David Blankenhorn, founder the Institute for American Values and a witness at the trial of the ballot which led to California’s gay marriage ban says he will no longer fight against marriage rights for gay couples.
Mr Blankenhorn wrote in an opinion piece for the New York Times that he still believed children had the right “insofar as society makes it possible, to know and to be cared for by the two parents who brought them into this world”.
But, he said, “there are more good things under heaven than these beliefs”.
Mr Blankenhorn cited firstly the “equal dignity of homosexual love” and said that while gay and straight relationships were not the same, “the time for denigrating or stigmatizing same-sex relationships is over”.
“Whatever one’s definition of marriage, legally recognizing gay and lesbian couples and their children is a victory for basic fairness.”
Secondly, he said “mutual acceptance” and “compromise” was a necessary part of living together in society, that “bending the knee a bit, in the name of comity, is not always the same as weakness” and that he wanted “conciliation”, not “further fighting”.
Thirdly, Mr Blankenhorn said the emerging consensus among the broader general public had persuaded him in part to change his views.
The consensus, he said “may be wrong on the merits”, but “surely it matters”.
He wrote: “I had hoped that the gay marriage debate would be mostly about marriage’s relationship to parenthood. […]
“In the mind of today’s public, gay marriage is almost entirely about accepting lesbians and gay men as equal citizens. And to my deep regret, much of the opposition to gay marriage seems to stem, at least in part, from an underlying anti-gay animus. To me, a Southerner by birth whose formative moral experience was the civil rights movement, this fact is profoundly disturbing.”
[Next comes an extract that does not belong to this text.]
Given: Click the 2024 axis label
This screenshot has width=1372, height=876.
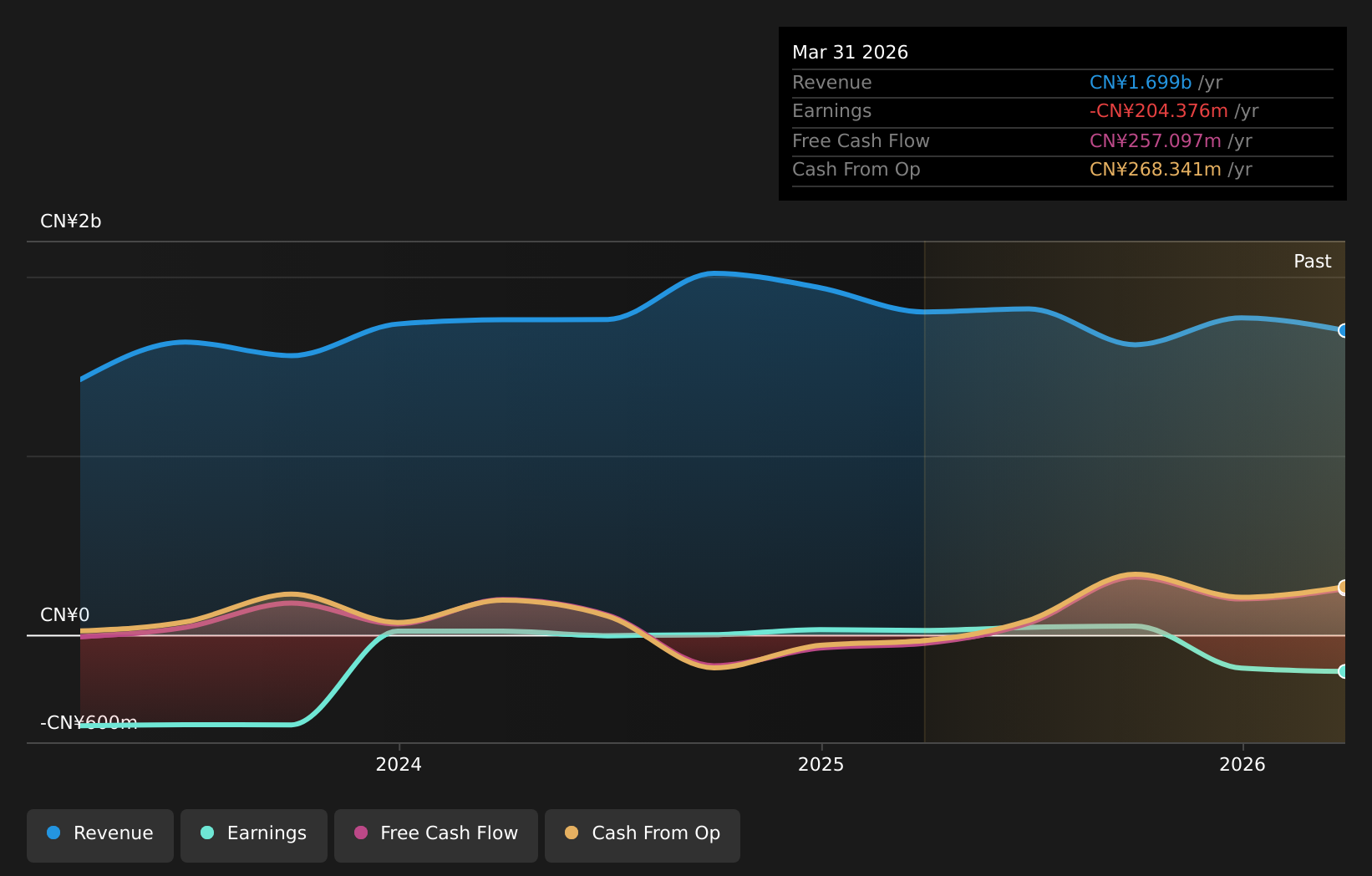Looking at the screenshot, I should tap(399, 764).
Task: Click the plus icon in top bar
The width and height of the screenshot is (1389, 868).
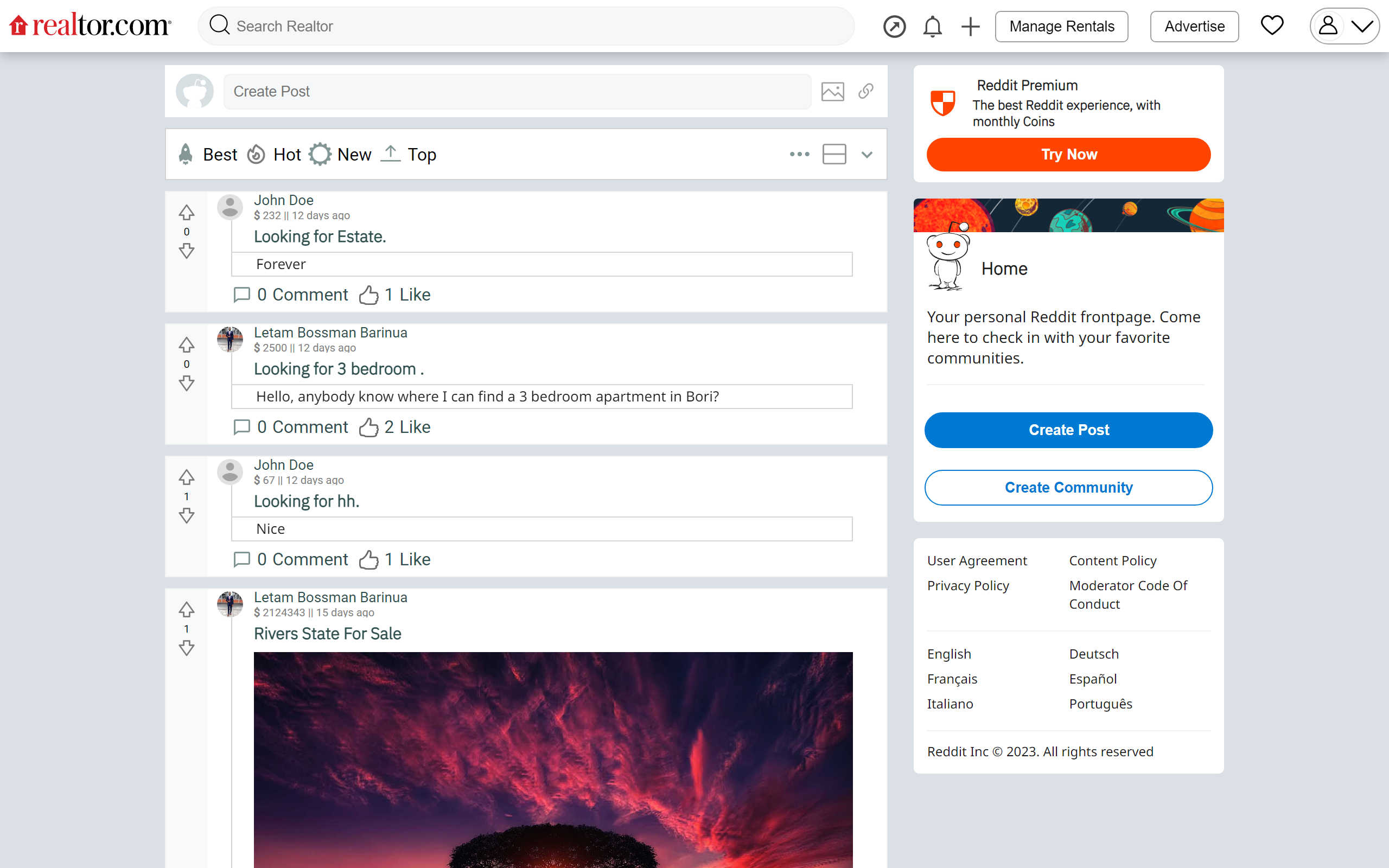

He continued: “With each passing year, we see higher and higher levels of unwed childbearing, nonmarital cohabitation and family fragmentation among heterosexuals. Perhaps some of this can be attributed to the reconceptualization of marriage as a private ordering that is so central to the idea of gay marriage. But either way, if fighting gay marriage was going to help marriage over all, I think we’d have seen some signs of it by now.”
Instead of campaigning against marriage for gay couples, Mr Blankhorn said he would “like to help build new coalitions bringing together gays who want to strengthen marriage with straight people who want to do the same”.
“For example, once we accept gay marriage, might we also agree that marrying before having children is a vital cultural value that all of us should do more to embrace? Can we agree that, for all lovers who want their love to last, marriage is preferable to cohabitation?
“Can we discuss whether both gays and straight people should think twice before denying children born through artificial reproductive technology the right to know and be known by their biological parents?”
Mr Blankenhorn had argued against gay marriage rights in the trial of Proposition 8 in 2010, characterising marriage more as a relationship in which to bring up children than a private relationship between two adults.
That court case ultimately ruled that Proposition 8, a public ballot through which voters revoked the rights of gay couples to marry in California, was unconstitutional. The court said his appearance constituted “inadmissible opinion testimony that should be given essentially no weight”.
It said: “Blankenhorn’s opinions are not supported by reliable evidence or methodology and Blankenhorn failed to consider evidence contrary to his view in presenting his testimony.”
Mr Blankenhorn’s Institute for American Values aims to ensure children grow up with both married parents, “renew the ethic of thrift”, combat “extremism in the Arab and Muslim world” and “civilise” public conversation.
He has previously acknowledged benefits of marriage rights for gay couples. In his book the Future of Marriage, he said it would promote stable, committed relationships for gay couples, mean fewer children would grow up in institutions, reduce the incidence of hate crimes and drive progress in the American dream of equal opportunity regardless of an individual’s circumstances.
Human Rights Campaign President Chad Griffin told AP: “While it can be difficult as a public figure to change course, I applaud him for taking a courageous and principled stand. His experience wrestling with the issue of marriage equality and coming out on the right side of history will be an inspiration to millions of fair-minded who are in the same place.”